There have been only a million and a half times that Conner has risen above to be there for me, but I used this example because it was such a defining moment for me. I chose this story because it taught me grace perfectly. I did not have, in my mortal body and fallen world, what I needed to be perfect, and I asked for it from God. God was the one who was perfect; I just happened to be sitting there. 


This is precisely what grace is. According to the Bible Dictionary, “grace” is “divine help or strength extended to us through the Atonement of the Lord Jesus Christ.” The “extended to us through the Atonement” part is extremely important. We are imperfect and that divine help is accessible to us through the atonement of our Savior. God would not be able to reach down and help us if not for the atonement. We literally do not deserve His help. 

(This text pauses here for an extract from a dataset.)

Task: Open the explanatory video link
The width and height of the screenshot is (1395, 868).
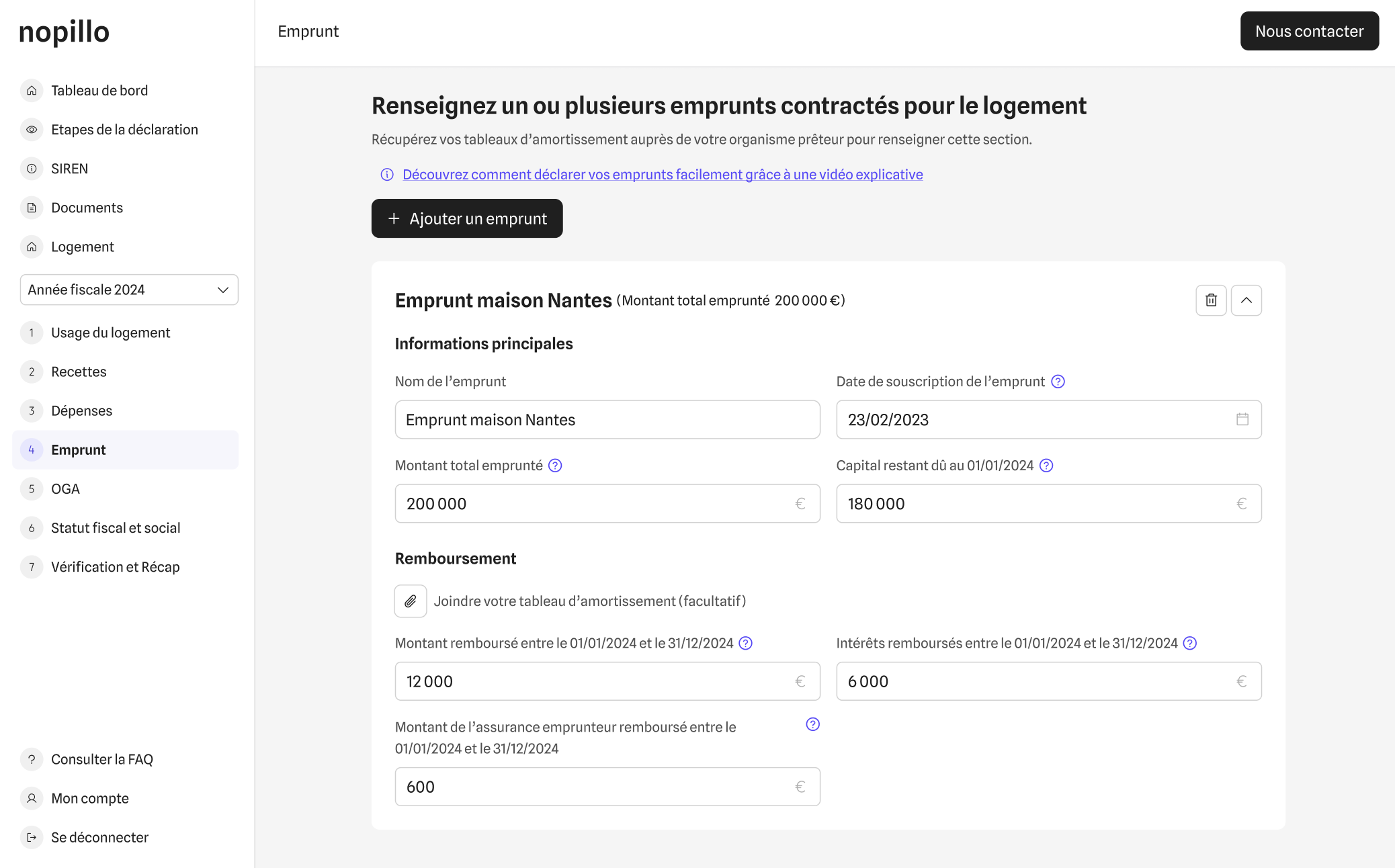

Christ’s perfection was cyclic. He was perfect and could merit divine help from God on His own, but He was perfect because He constantly accessed that divine help. He moved from grace to grace. He ran into a temptation or felt a weakness and would perfectly and immediately turn to God for help to overcome it. Because of that, He was able to always be perfect and perform the atonement so that we could access God just like He was able to.

Stop trying to be perfect on your own because you can’t be. Be perfect even as Christ was perfect. Be perfect in the same manner that Christ was perfect, and learn to constantly turn to your Father in Heaven for help. Receive over and over and over until you receive a fulness like Christ.

Having a hard time forgiving someone? Ask for help. You don’t even want to forgive someone? Ask for the desire. There is no step in the process of perfection that has to be performed alone; we were always meant to ask for help, even as little children. So remember to always ask and also remember that it is only through the atonement performed by Christ that we can receive an answer when we ask.


Why is it so important to understand this? It seems like a fairly straightforward concept. Christ received power from the Father to accomplish His work here on earth. We know this to be true; Christ testified of it Himself. Since it’s so straightforward, why is it so important that we highlight it? I give you another verse as an answer.

Doctrine and Covenants 93:19 I give unto you these sayings that you may understand and know how to worship, and know what you worship…

Knowing the exact doctrine surrounding Christ helps us know what we’re worshipping and how to worship Him. Truly understanding the doctrine given to us in Section 93 by John the Baptist will forever change how you worship.

John the Baptist repeated this concept of “receiving from God” so that we would know who we worship and how to worship. So who do we worship? We worship a Being who perfectly turned to His Father in Heaven for everything He needed to remain perfect. How do we worship Him? By emulating Him. Instead of striving for perfection until we give up, we can consistently turn to our Father in Heaven to help us become like Christ and receive a fulness by the power of the atonement.